Tuesday, March 27

Four valentines to the library

1

The fortnightly visit of our town's bookmobile was my favourite childhood memory. The bookmobile was an RV full of paperbacks that drove around the parts of the city not served by a library. It would park for an hour or so, in the parking lots of schools and community centres. Children from throughout the neighbourhood would climb on, clamber all over the worn paperbacks, and then return to whatever it was they were doing. Not me. I would show up prepared with a canvas sack. The bookmobile was also useful to pick up holds, and inter-branch transfers. I liked it. That's not to say it didn't have problems. It was smaller than a bank vault inside and all you could really find in there were Choose Your Own Adventures. Well, that's all I read at any rate. (Ask me about The System.)

2

When I was a little bit older, I undertook weekly pilgramages to the Central Branch on Saturday mornings. This weekly geek-ly was a two bus wonder. These days the thought of redeeming a transfer due to multi-stage transit makes me sad and municipally frustrated. But as a kid, anything is possible. The media section was heaven. CDs, VHS tapes and eventually DVDs. I could "rent" movies and keep them for a week, for free. And more than this, I could rent R rated movies with ease. Only occasionally would a librarian call me out on a Juliette Binoche flick or something directed by Bertolucci. Results weren't always spectacular, viz., Paris, Texas. Recognizing the iconic mask, I once signed out The Phantom of the Opera.
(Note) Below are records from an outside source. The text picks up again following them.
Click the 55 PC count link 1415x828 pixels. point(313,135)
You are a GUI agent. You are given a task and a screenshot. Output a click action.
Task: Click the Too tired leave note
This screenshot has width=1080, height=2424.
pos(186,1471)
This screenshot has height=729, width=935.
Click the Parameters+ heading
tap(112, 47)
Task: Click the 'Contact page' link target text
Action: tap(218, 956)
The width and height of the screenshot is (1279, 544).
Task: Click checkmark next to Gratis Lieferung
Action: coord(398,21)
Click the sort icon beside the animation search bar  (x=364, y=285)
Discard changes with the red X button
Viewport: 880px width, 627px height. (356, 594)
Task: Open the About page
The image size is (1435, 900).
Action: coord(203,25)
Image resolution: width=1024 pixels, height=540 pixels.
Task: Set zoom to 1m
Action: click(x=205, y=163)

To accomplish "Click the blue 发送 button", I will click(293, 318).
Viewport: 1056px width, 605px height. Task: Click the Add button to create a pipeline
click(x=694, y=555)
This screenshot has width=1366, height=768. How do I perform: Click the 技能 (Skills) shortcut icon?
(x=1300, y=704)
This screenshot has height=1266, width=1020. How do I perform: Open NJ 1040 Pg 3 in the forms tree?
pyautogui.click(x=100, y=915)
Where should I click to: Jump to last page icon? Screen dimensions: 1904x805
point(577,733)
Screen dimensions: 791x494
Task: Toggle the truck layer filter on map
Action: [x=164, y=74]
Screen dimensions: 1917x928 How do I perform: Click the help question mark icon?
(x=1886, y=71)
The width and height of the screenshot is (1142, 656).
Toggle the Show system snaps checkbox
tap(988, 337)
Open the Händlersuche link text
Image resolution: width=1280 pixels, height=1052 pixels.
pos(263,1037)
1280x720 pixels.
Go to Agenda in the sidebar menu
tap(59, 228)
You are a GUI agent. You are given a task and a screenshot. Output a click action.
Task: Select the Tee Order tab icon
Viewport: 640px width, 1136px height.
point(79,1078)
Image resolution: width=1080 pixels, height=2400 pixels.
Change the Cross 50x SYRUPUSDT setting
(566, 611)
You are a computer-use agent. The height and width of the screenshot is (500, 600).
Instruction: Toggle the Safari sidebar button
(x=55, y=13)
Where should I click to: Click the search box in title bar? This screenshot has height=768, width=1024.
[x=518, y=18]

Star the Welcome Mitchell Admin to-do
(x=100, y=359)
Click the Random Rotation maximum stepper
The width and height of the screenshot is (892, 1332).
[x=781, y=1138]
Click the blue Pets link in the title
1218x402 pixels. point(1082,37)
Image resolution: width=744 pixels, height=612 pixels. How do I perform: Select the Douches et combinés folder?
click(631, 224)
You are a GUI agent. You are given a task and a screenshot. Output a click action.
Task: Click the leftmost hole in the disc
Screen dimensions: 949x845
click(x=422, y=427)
It was a potent gateway to the rest of Lloyd Webber, and Kander and Ebb, Leonard Bernstein, Stephen Sondheim, Boubil and Schonberg, Maury Yeston, and the rest of the sopping gay world of musicals. Could I out-fag a cum-guzzling Mormon about that shit. Try me.

3

One of my exes hates the library. She had a nose-ring and worked at a used bookshop if that's any indication. She considered a book (a word she emphasized by pressing her crossed arms against her chest) to be a personal artefact. Borrowing a book is like borrowing a sip of water, she once said. This, of course is a dumb and worthless opinion. I actually think collecting books is offensive; you can't really own knowledge so hoarding it seems ridiculous to me. To whomever invited the library, I salute you.

4

I dig the library so much, I have even had sex in one.  Not with the aforementioned ex -- though I suspect she would not object to the concept. Rumour has it that the fifth floor of Weldon was the place, so in my final year of university me and the GF at the time trundled over. It was a Tuesday night in Winter. When we got there, we couldn't find an empty enough space amidst the stacks, so we slid an upholstered chair into the stairwell that connects floors. Though the ultra-sensitive echo, fluorescent lighting and concrete were contrary to both eroticism and the library atmosphere, it was sex all the same. Plus, in terms of altitude we still qualify for inclusion in the almanac. I would think.